Passage(s) et transgression(s). Journée des doctorants de l'Ecole doctorale "Pratique et théorie du sens" (Paris)

Publié le par Romain Bionda (Source : Marie Gil)

Passage(s) et transgression(s) 

 

 

Un nombre conséquent de rencontres scientifiques ont consacré une réflexion riche et multidisciplinaire à la notion de « passage ». Elle intéresse en effet des domaines de recherche variés, de l’architecture à l’histoire en passant par la sociologie, la littérature, les sciences de l’éducation et l’histoire de l’art, chacun·e développant un rapport propre à la notion tout en faisant émerger des objets de réflexion communs. 

Le passage, qui est tout à la fois une action et un lieu, prend des formes multiples et complexes. Ces acceptions du terme créent des configurations espace-temps chaque fois particulières. Le passage, chemin que l’on se fraie, peut aussi être une « sortie du sillon », un « écart de route ». En conséquence, dans sa dimension éphémère et contingente, le passage ne constituerait-il pas une forme de transgression ? Si la notion de passage parcourt et mobilise diverses disciplines, son rapport à la transgression reste encore à approfondir. 

L’étymologie du mot propose un point de départ à cette interrogation. Le mot français s’est formé sur le latin passus qui veut dire « pas ». Il renvoie ainsi au mouvement, au déplacement et à la transition [1]. Les études littéraires apportent explicitement une réflexion sur la richesse sémantique et la puissance évocatrice du mot. Cependant, son emploi dans de nombreuses expressions figées le soumet au risque de devenir un mot valise et, selon la formule de Walter Benjamin, au risque d’une « perte de son aura ». De manière explicite, la notion de passage convoque la question spatiale. Ainsi, au plan topographique, elle interroge d’emblée les notions de frontières et de limites, puis elle ouvre une voie directe à la question topologique, en interrogeant le contexte que cet espace met en place. En effet, le passage implique d’abord le corps du sujet, puis les rapports qu’il installe avec les autres. Ainsi, comment cet espace influe-t-il sur la rencontre ? 

La notion présente aussi une réelle ambiguïté : en tant qu’action, le passage implique nécessairement un mouvement.
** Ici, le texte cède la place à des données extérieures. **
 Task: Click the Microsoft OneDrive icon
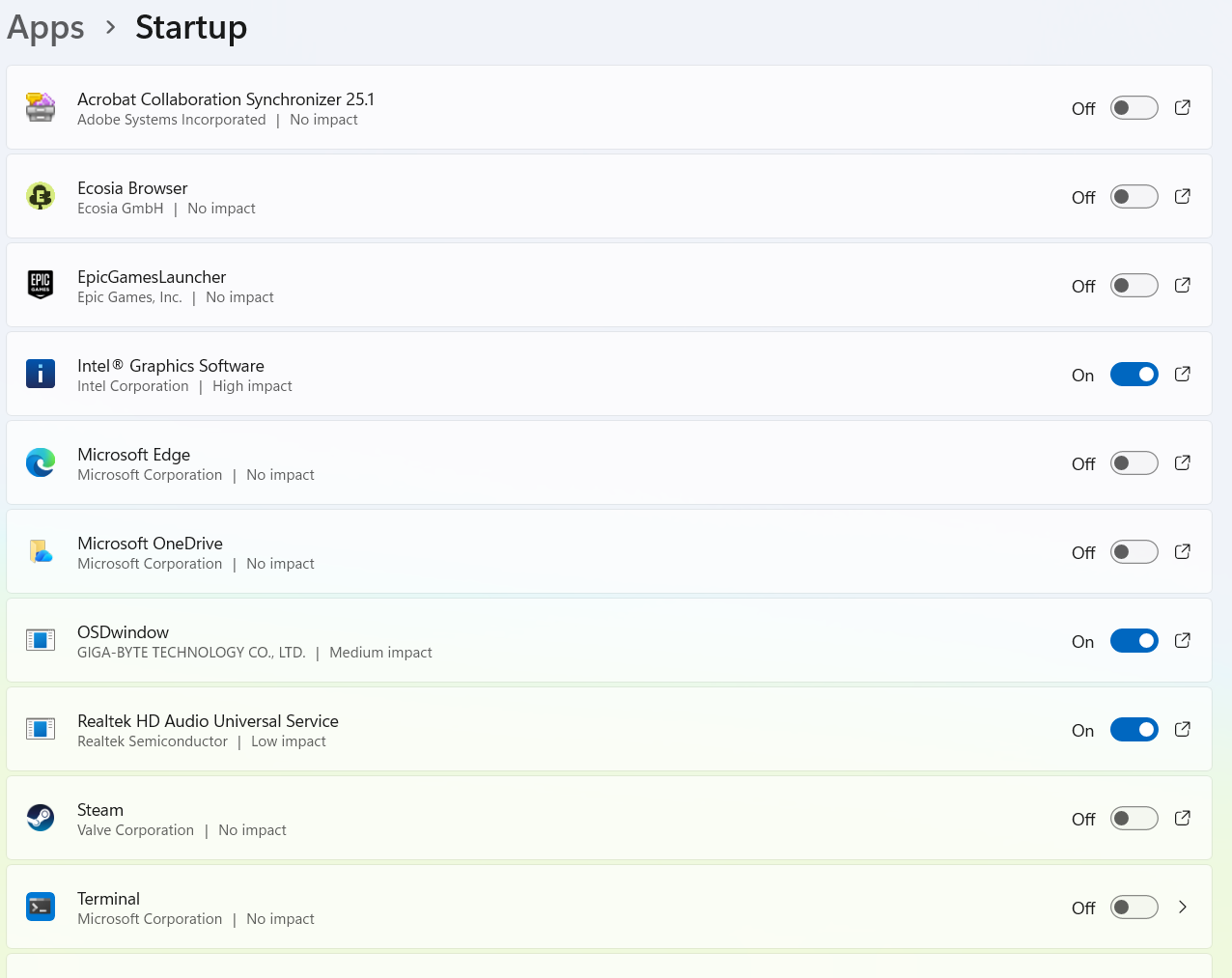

Mais il est aussi un repère, tant vis à vis des générations antérieures [2] que dans la construction du sujet [3]. À la fois fixe et en action, dans sa tendance continue vers « autre chose », le passage ne serait-il pas surtout une transgression toujours renouvelée ? L’étymologie du verbe transgresser, du latin transgressum, « aller au delà », incite en effet à réfléchir à l’articulation de ces deux termes. En quoi le passage que l’on se fraie est aussi un moyen de détour, une sortie possible du sillon, (sans retour possible)? Comment les pratiques et les constructions théoriques individuelles se situent-elles par rapport à la norme, à la loi ou à l’éthique, au point de remettre en cause la question de la normalité? L’étymologie du mot “délire” renvoie à cette idée de détour, d’éloignement du sillon creusé au point de faire entendre dans « passage » la négation de « sage».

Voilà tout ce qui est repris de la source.